§ PROMPT
Count the lines in the items below that contain the string "located", matching case exactly. Give only the number.

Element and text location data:
-----
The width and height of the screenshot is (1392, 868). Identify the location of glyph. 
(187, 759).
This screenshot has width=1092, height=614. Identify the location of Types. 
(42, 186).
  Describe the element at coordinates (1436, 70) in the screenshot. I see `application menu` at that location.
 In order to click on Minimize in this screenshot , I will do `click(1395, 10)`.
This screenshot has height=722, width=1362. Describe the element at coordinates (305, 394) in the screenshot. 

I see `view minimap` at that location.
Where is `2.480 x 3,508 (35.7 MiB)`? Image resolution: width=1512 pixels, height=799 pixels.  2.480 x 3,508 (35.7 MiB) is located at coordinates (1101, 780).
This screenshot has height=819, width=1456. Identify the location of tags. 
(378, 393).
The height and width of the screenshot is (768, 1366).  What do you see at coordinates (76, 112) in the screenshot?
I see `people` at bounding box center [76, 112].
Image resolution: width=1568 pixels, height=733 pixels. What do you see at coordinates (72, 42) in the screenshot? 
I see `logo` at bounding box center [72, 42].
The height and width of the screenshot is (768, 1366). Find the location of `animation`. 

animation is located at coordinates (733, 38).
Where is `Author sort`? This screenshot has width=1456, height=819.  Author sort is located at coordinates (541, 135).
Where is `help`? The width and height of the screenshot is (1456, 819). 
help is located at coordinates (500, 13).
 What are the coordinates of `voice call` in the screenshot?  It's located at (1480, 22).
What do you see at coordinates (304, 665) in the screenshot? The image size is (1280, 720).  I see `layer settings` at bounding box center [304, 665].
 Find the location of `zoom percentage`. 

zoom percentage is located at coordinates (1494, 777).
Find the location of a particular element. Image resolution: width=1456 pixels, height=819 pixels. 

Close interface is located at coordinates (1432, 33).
-----
§ RESULT
7